Stringo le labbra mentre sento il dolore salire e investirmi come acqua gelida e asfissiante, un'onda di dimensioni mastodontiche che mi ricopre con la propria imponenza, facendomi annegare in un oceano agitato di sogni torbidi.
Sogni dai quali mi risveglio un battito di ciglia dopo esserci caduta, con un nuovo dolore lancinante alle braccia e al collo a causa della posizione scomposta in cui mi sono addormentata.

Mi sposto i capelli dal viso, cercando di fare mente locale e ricordarmi dove ho lasciato il cellulare. Solitamente, non vado mai in giro senza avere il telefono con me. È sempre stato l'unico modo tramite cui avevo la possibilità di rimanere in contatto con i miei genitori e con le altre persone a cui tengo. Ma ora che sono tornata a vivere dai miei e che non ho più lui che mi scrive nei pochi momenti liberi che ha, non ho molto attaccamento nei confronti del telefono.

Lo trovo nel fondo del borsone, addirittura spento. Provo ad accenderlo, ma la batteria è talmente scarica che non riesco neanche ad inserire il codice di sblocco prima che lo schermo torni nero. Perfetto, ora mi abbandona persino il cellulare. Sono proprio sola al mondo.
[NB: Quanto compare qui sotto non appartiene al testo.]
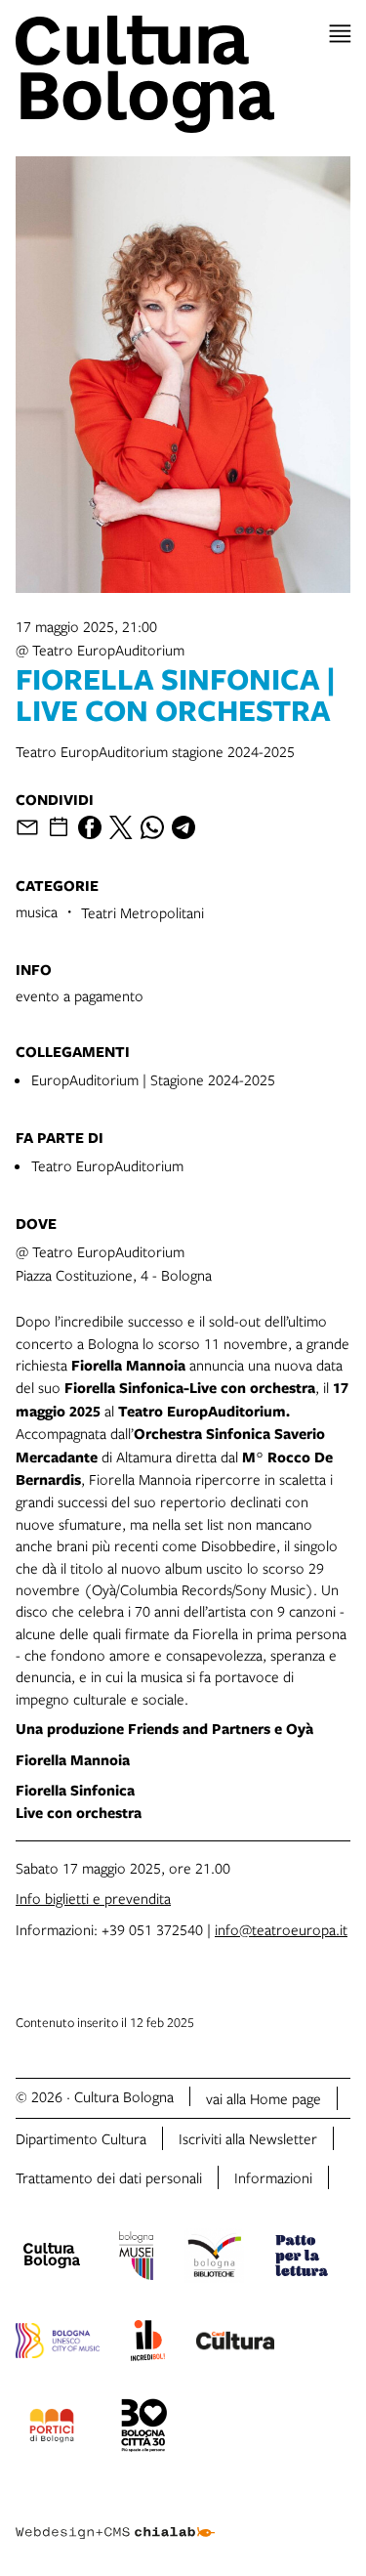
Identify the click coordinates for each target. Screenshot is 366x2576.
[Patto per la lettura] (301, 2258)
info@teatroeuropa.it (281, 1929)
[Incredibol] (148, 2343)
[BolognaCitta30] (144, 2428)
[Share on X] (121, 827)
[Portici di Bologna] (52, 2428)
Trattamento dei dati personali (109, 2177)
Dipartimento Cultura (81, 2138)
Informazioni (273, 2177)
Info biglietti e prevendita (93, 1898)
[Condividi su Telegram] (183, 827)
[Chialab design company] (115, 2517)
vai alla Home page (263, 2098)
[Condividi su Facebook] (90, 827)
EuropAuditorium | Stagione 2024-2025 (153, 1079)
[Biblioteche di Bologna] (214, 2258)
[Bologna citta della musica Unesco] (58, 2343)
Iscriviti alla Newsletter (248, 2138)
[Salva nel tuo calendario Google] (58, 827)
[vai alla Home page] (183, 74)
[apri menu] (340, 34)
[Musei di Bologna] (136, 2258)
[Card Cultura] (235, 2343)
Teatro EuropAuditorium (107, 1165)
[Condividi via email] (27, 827)
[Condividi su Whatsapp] (152, 827)
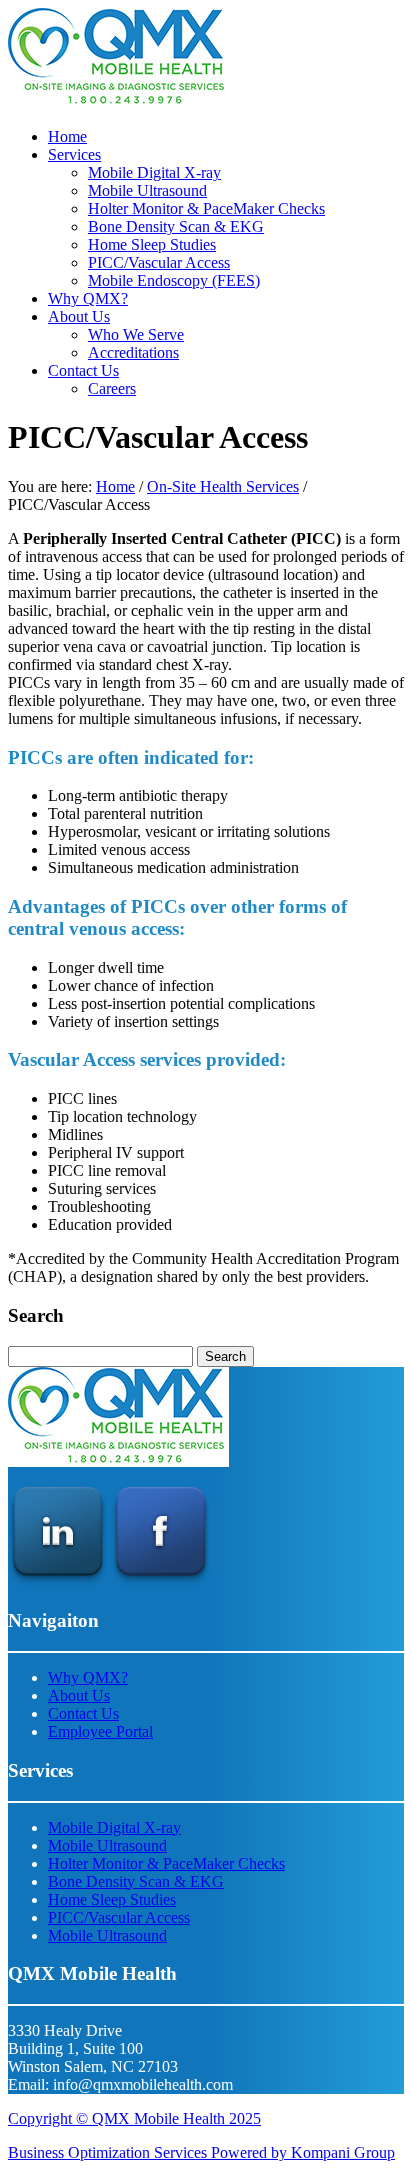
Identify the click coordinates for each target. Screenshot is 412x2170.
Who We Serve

Sbuffando, lo attacco al caricabatterie e aspetto qualche minuto per lasciare che tutte le notifiche arrivino senza bloccarlo per l'ennesima volta. Quando controllo chi mi ha scritto, il telefono mi cade di mano mentre sento il tempo dilatarsi intorno a me come se avessi messo in pausa la mia vita.

C'è una chiamata.
Una sua chiamata.
Di quasi un'ora fa.

Dopo il momento di disorientamento iniziale, mi passo le mani tra i capelli mentre tento di ragionare in modo razionale e mi accovaccio a terra, accanto al cellulare.
Non può averlo fatto di proposito, probabilmente gli è semplicemente partita la chiamata. Ma come ha fatto a partirgli? Stava cercando il mio numero in rubrica o doveva parlare con qualcun altro e per sbaglio ha chiamato me? Oppure lo ha fatto con la consapevolezza di ciò che stava facendo? Voglio dire, non è così improbabile che volesse parlarmi.

D'altronde, con il biglietto delle chiavi l'ho praticamente invitato a farsi vivo. E poi, l'altro messaggio che gli ho lasciato... penso che chiunque sia nella sua situazione vorrebbe ricevere delle spiegazioni. E sarebbe lecito che io gliele dessi, se solo sapessi che cosa dire.
Appoggio la schiena e la nuca alla parete gelida della stanza, chiudendo gli occhi per non avere più sotto gli occhi quel minuscolo distillato della sua presenza.

Si arrabbiava sempre così tanto quando non rispondevo alle sue chiamate, non sapere dove fossi lo mandava su tutte le furie. Dovrei chiamarlo per accertarmi che sia tutto a posto?  Dio, mi pare di essere tornata ai primi periodi della nostra relazione, quando ancora non lo conoscevo abbastanza da sapere come comportarmi.

All'improvviso, un dardo avvelenato si conficca a fondo nel mio stomaco, infettando rapidamente il mio sangue di una sostanza che mi corrode le arterie e brucia dentro di me quanto il fuoco vivo.
Non mi è rimasto più niente.  L'unica cosa che mi rimane sono i ricordi, ma il loro effetto è devastante. Non posso continuare così. Mi afferro il viso tra le mani, accartocciandomi su me stessa come una foglia secca e priva di vita.